Monad
import Control.Monad 
Monads in Haskell can be thought of as composable computation descriptions. The essence of monad is thus separation of composition timeline from the composed computation's execution timeline, as well as the ability of computation to implicitly carry extra data, as pertaining to the computation itself, in addition to its one (hence the name) output, that it will produce when run (or queried, or called upon). This lends monads to supplementing pure calculations with features like I/O, common environment, updatable state, etc.
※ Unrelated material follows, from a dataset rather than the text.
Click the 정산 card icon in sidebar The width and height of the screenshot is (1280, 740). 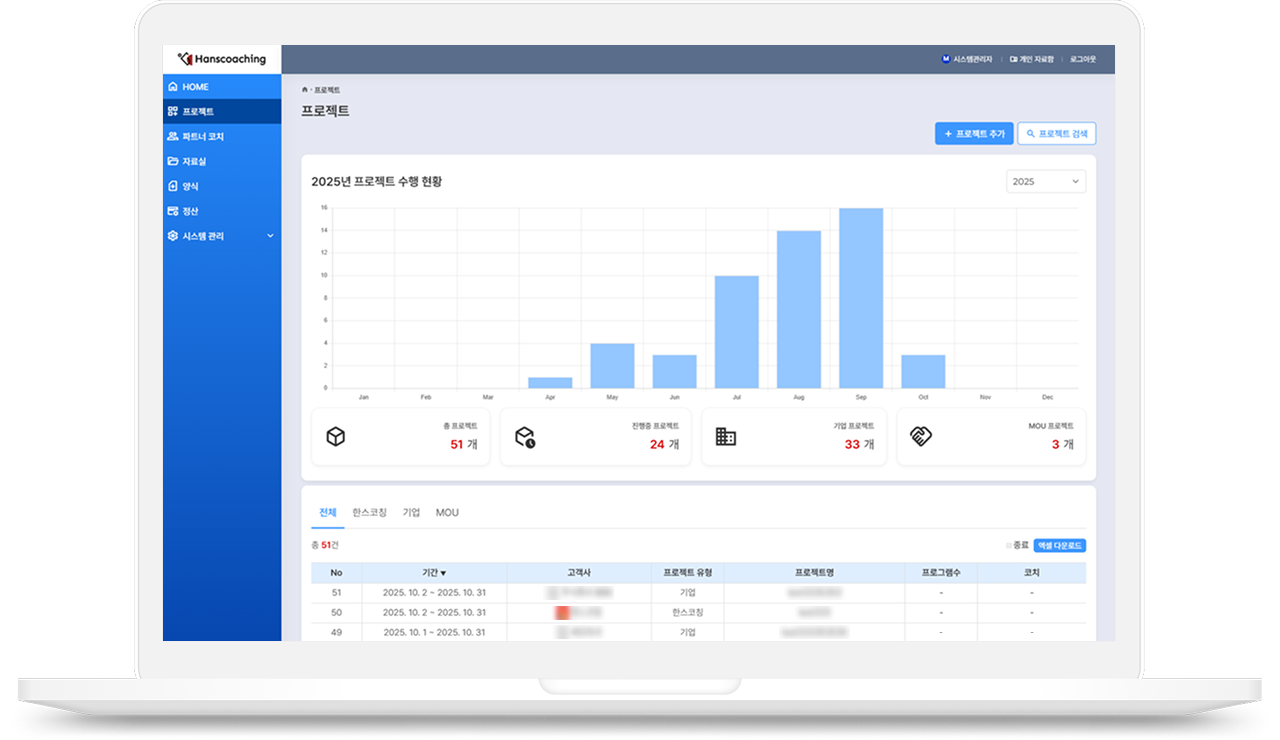[x=173, y=211]
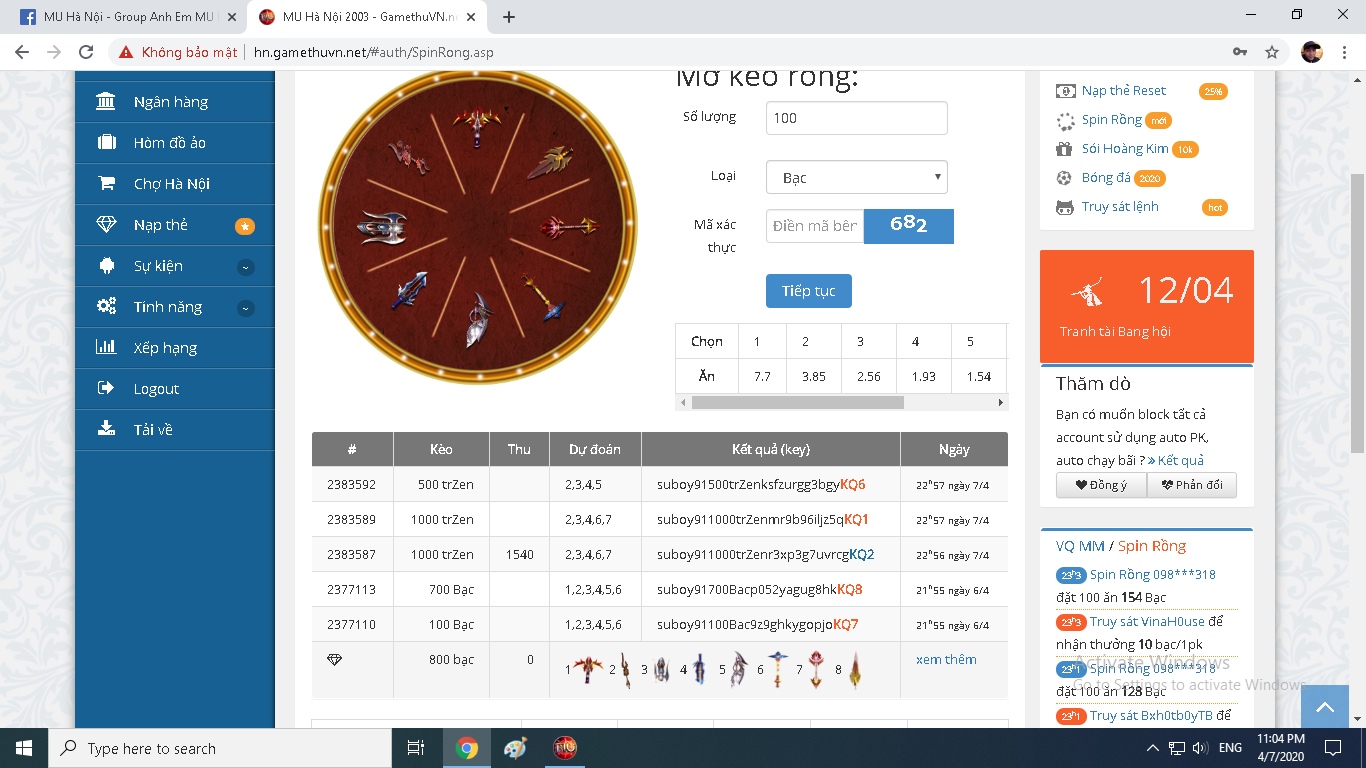Open the Loại dropdown showing Bạc
1366x768 pixels.
click(856, 178)
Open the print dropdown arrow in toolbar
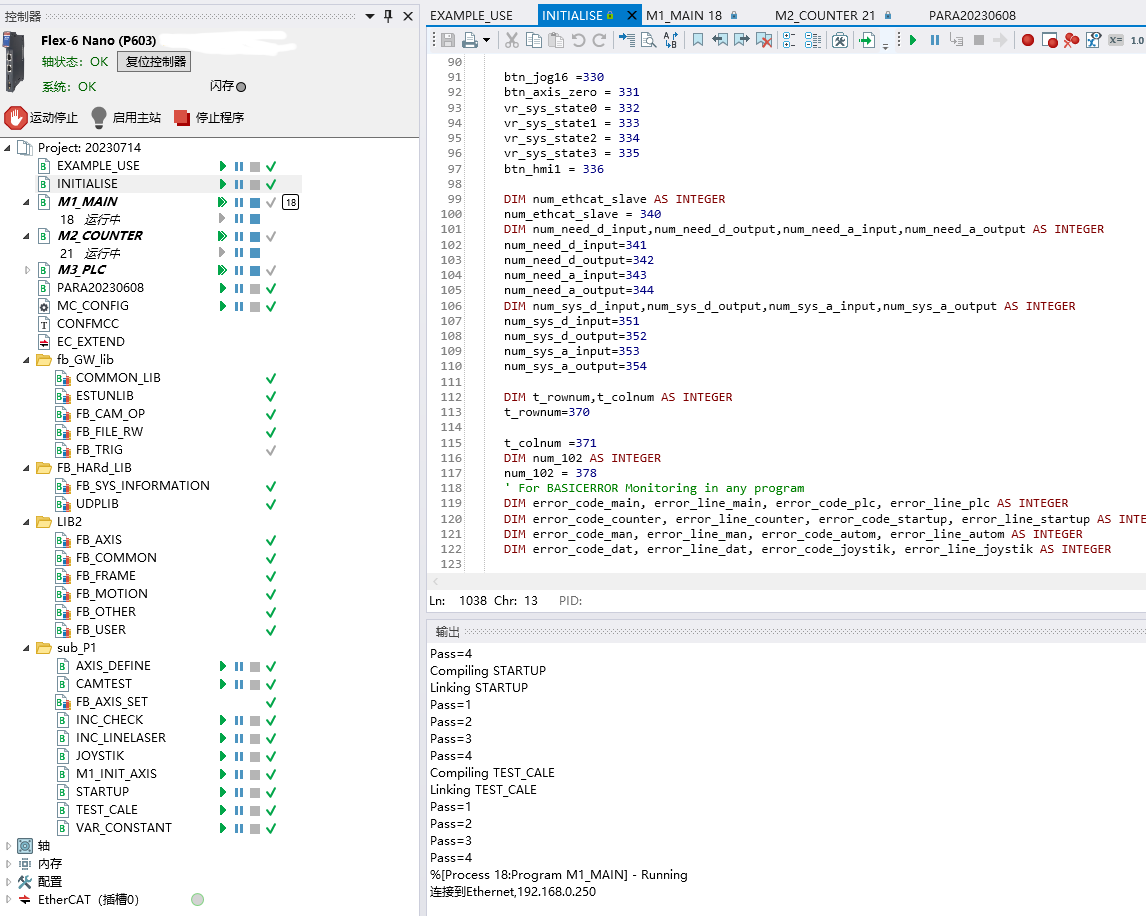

Each monad, or computation type, provides means, subject to Monad Laws, to
 (a) create a description of a computation that will produce (a.k.a. "return") a given Haskell value,
 (b) (usually, but not necessarily) somehow run a computation description, possibly getting its output back into Haskell should the monad choose to allow it, if computations described by the monad are pure, or causing the prescribed side effects if it's not the case, and
 (c) combine (a.k.a. "bind") a computation description with a reaction to it, – a pure Haskell function that is set to receive a computationproduced value (when and if that happens) and return another computation description, using or dependent on that value if need be, – creating a description of a combined computation that will feed the original computation's output through the reaction while automatically taking care of the particulars of the computational process itself.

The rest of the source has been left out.